How certain unlocks are unlocked on a per-gun basis. I don't know what kind of mentally handicapped soldier I am that I can't just remove the scope I unlocked on one gun onto another. Hell, I can even put it onto another that uses the same kind of accessory rail. This exists solely to pad out unlocks. Destructibility:
How BF3 has less destructibility on maps then BC2. Buildings don't collapse, very few walls are destructible, very little cover is destructible, and generally less crap being blow-up-able. This is just another feature that was lost. I enjoyed the changing dynamic of the maps during a game. In the first ten minutes people took cover in this building. At the twenty minute mark that building was a hole in the ground so they all moved on to new locations. That rooftop where all those noob snipers camp bothering you? Blow it the @#$% up. Realism is not equivalent to fun nor is it the antithesis:
People complain about realism in games or want more. If realism adds to the game in a positive way then implement the feature. If it doesn't... then avoid it like the plague.
I'd like to talk about skill in Cod games.
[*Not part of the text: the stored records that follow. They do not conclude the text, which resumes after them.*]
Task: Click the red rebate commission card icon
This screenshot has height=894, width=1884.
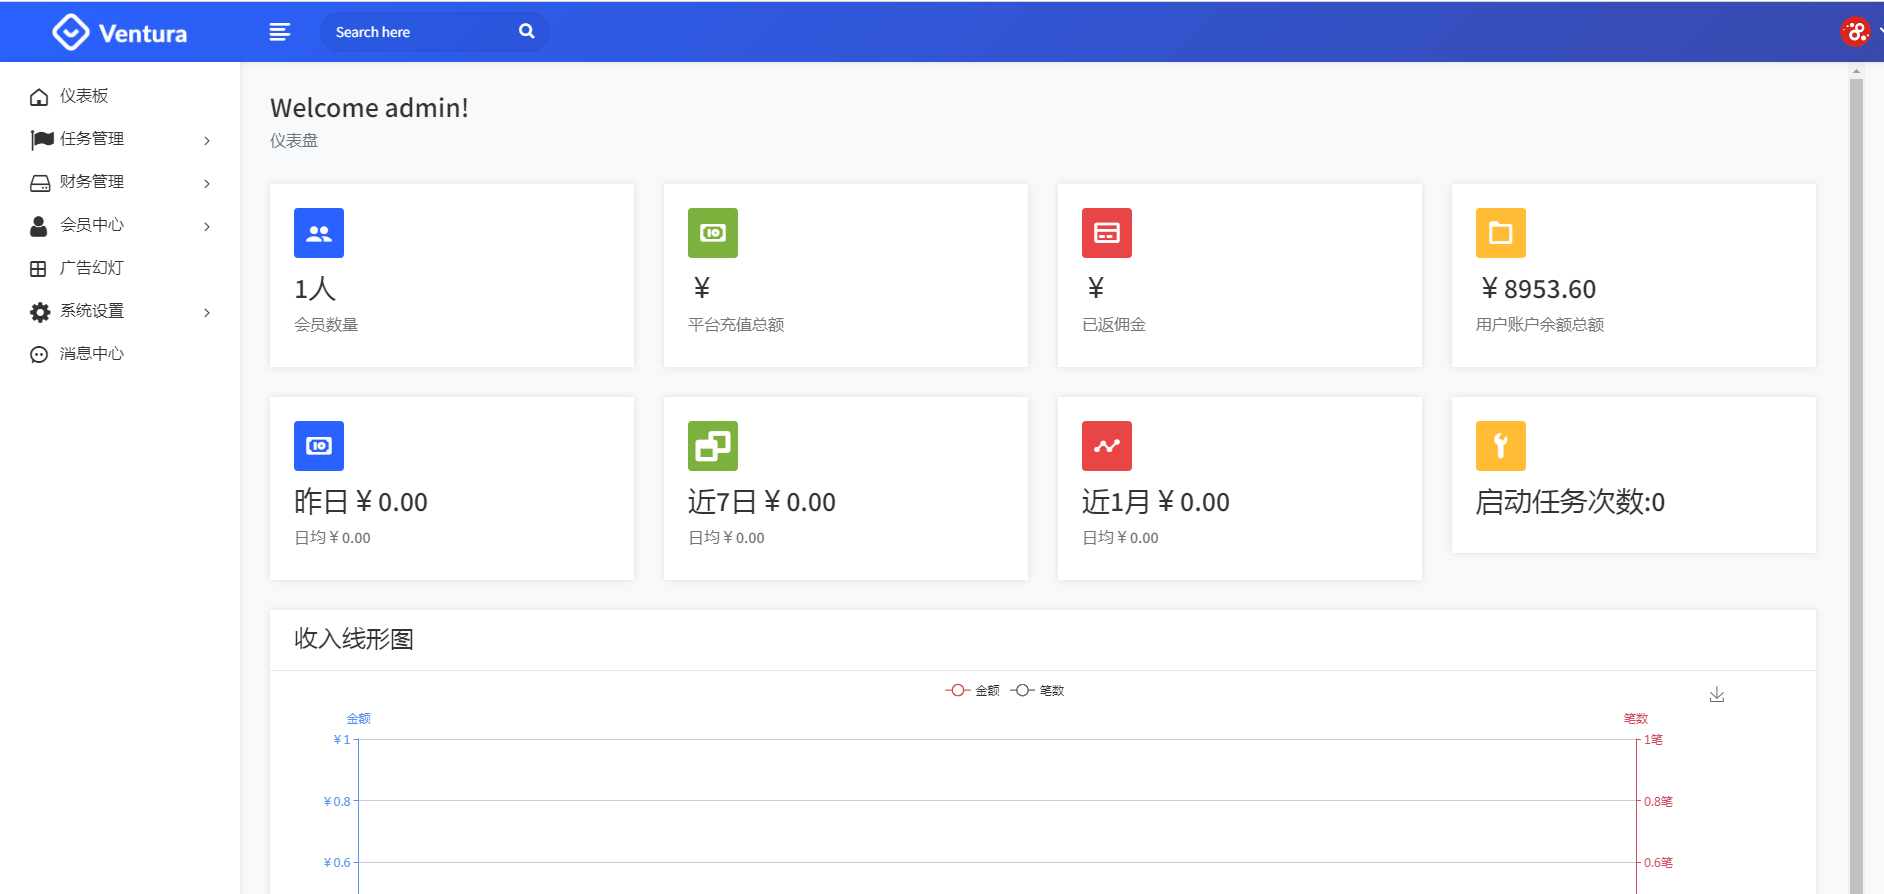Action: (x=1107, y=233)
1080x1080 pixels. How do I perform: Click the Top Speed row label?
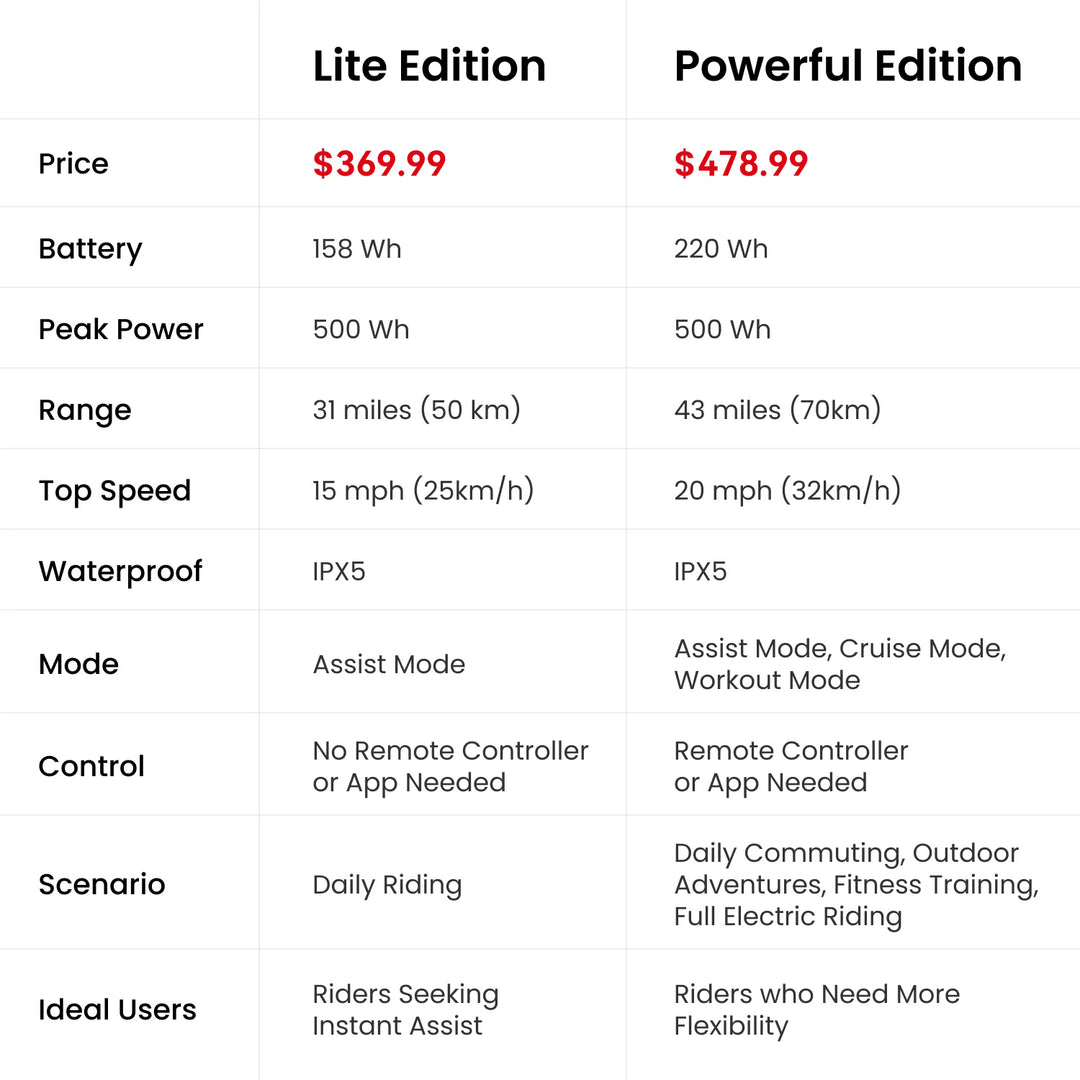pyautogui.click(x=114, y=491)
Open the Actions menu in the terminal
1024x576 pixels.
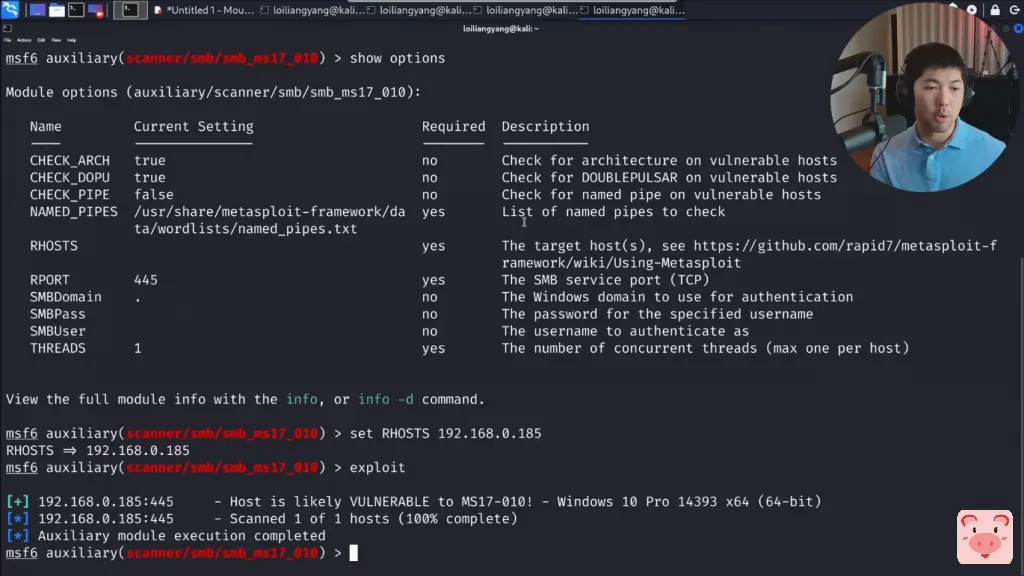coord(23,40)

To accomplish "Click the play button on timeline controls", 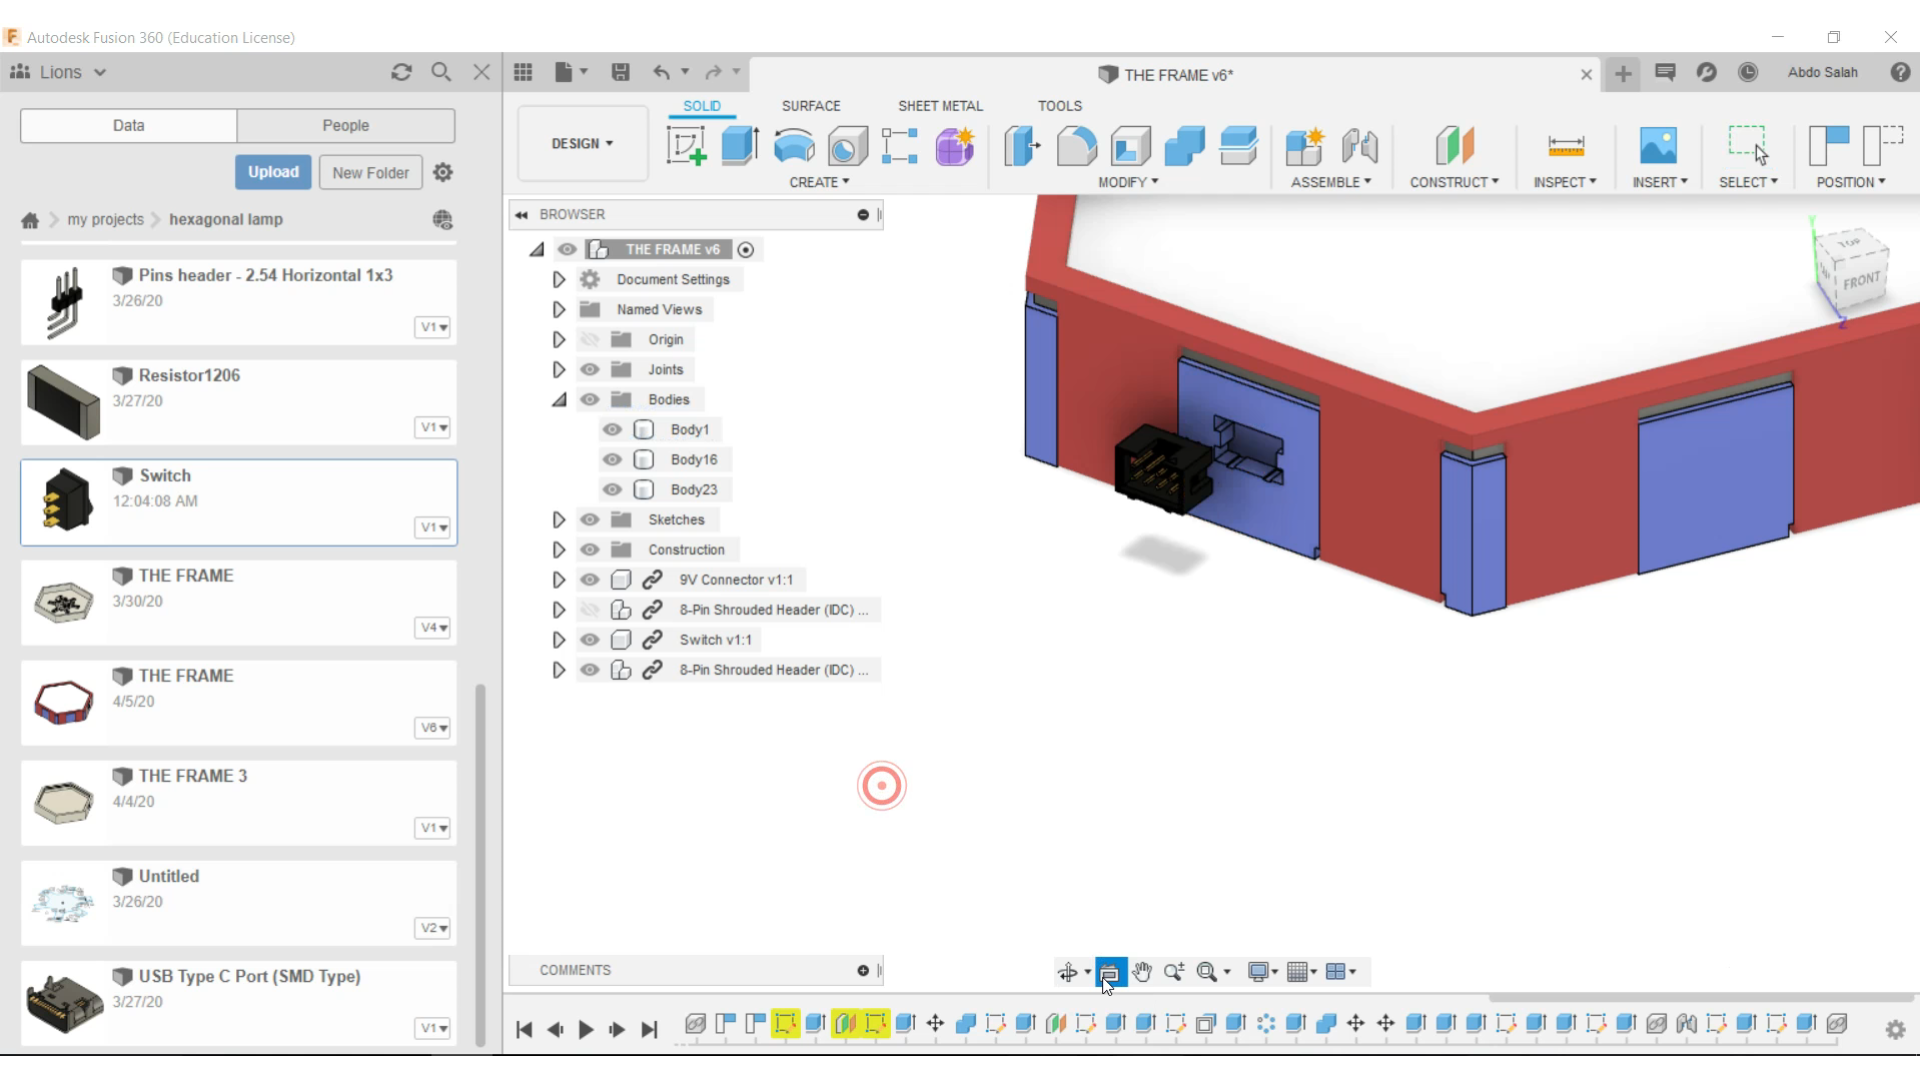I will [585, 1030].

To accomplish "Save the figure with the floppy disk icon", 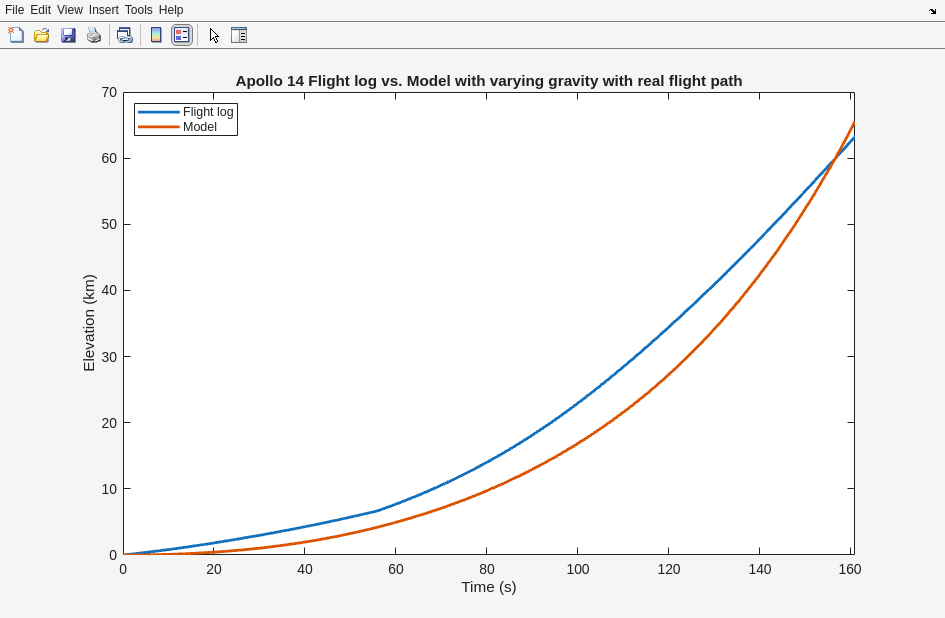I will pyautogui.click(x=68, y=35).
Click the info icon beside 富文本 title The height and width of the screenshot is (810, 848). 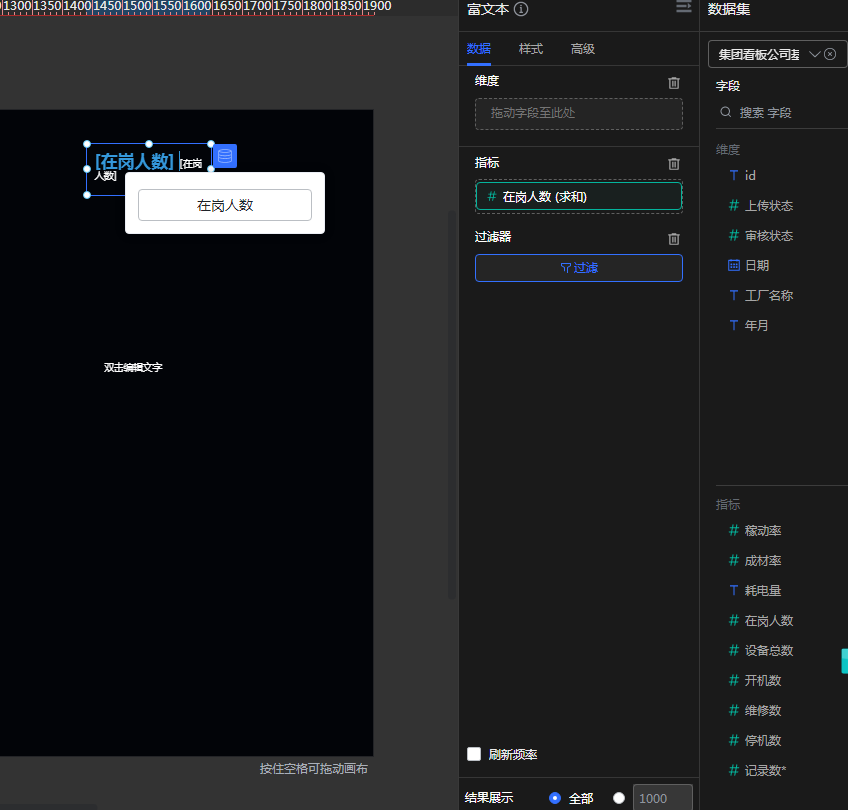click(521, 9)
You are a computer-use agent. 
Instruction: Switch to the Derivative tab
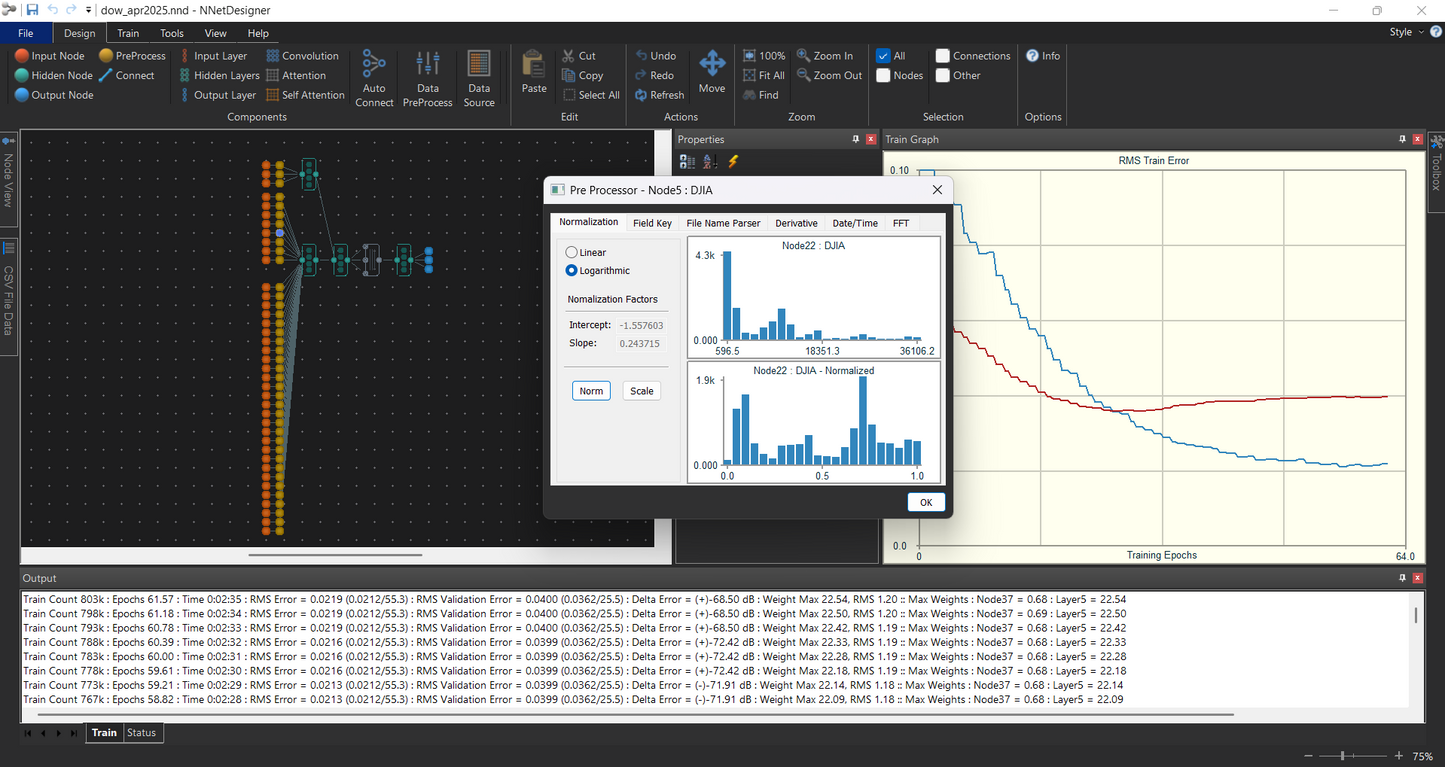pos(796,223)
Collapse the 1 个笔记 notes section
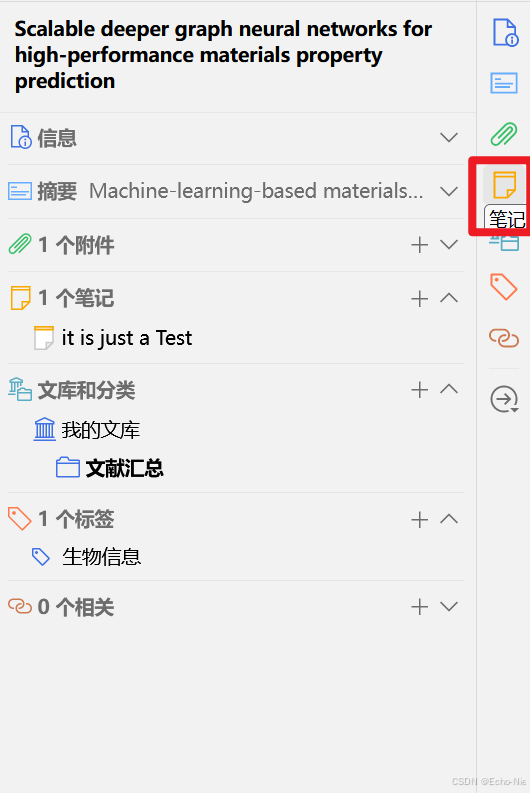 click(449, 298)
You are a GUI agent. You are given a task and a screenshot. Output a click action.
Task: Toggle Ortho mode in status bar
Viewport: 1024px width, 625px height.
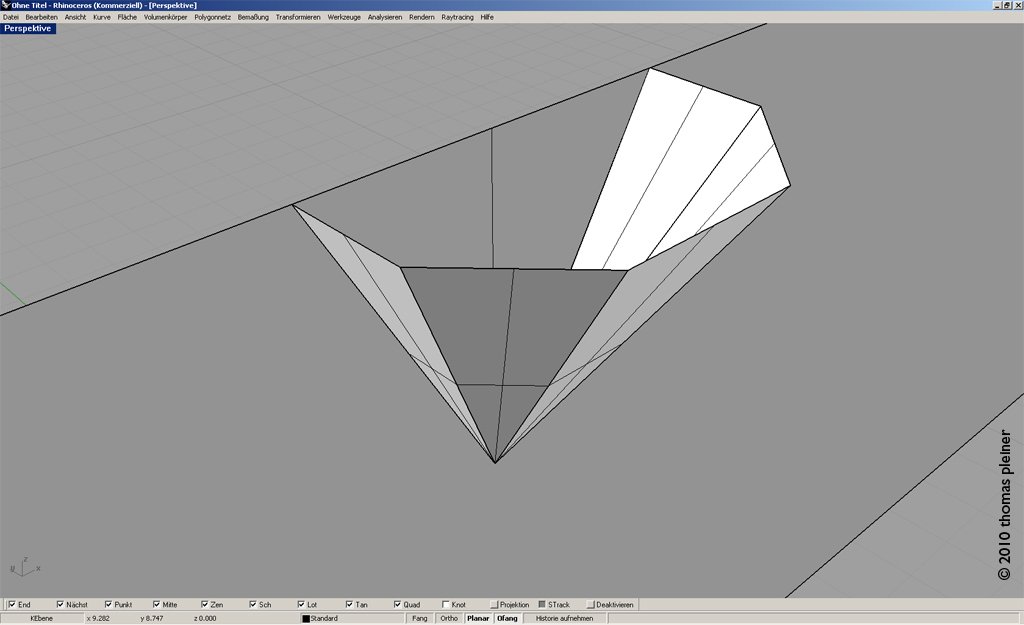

Your aim in CoD is far from the most important thing a player needs to succeed. The only real skill in CoD is your ability to move around the map in a way that offers you the most advantageous sight lines while denying your opponent theirs. Being able to do this in an unpredictable manner is the highest level of skill in that game.
As a gamer who enjoyed Unreal Tournament, Quake, Halo, and more I understand how this kind of skill is important... but I also understand how being shot at and dying with zero chance of retaliation in a 'game' is not fun.
Creating a game that has reasonable health pools along with this skill in using sight lines is what creates a competitive fps game with a high skill cap. People often mistake this for the argument of health vs damage. It isn't. It's encounter duration vs player ability (using sight lines and accuracy).
CoD is popular because it's modern setting which appeals to a wide demographic (and it's a setting which lets new players adjust faster and become invested in quicker due to it's familiarity) and how easy it is to do good (and bad). In Closing:
Battlefield Bad Company 2 was a lot closer to the sweet spot in 'encounter duration vs player ability' and differentiated itself from the competition.
Battlefield 3 while advancing graphics steps further from that sweet spot while attempting to play like its competition. These two factors make for a game that is less fun, less skillful, less strategic, and a game that no longer exists within it's own niche.
To me personally it feels like Battlefield 3 wanted to become CoD like draw in its user base and instead of evolving the features of the Battlefield IP (large combat, vehicles, etc) simply used them by saying "hey we have this feature and CoD doesn't".
I like CoD (as a player, not a consumer) and I like Battlefield. But I don't like what Battlefield 3 became. All it did was get better graphics, appeal to CoD's user base, lose a ton of features, and stagnate.
EDIT: Small edit for grammar and an addition to the lock-on complaint.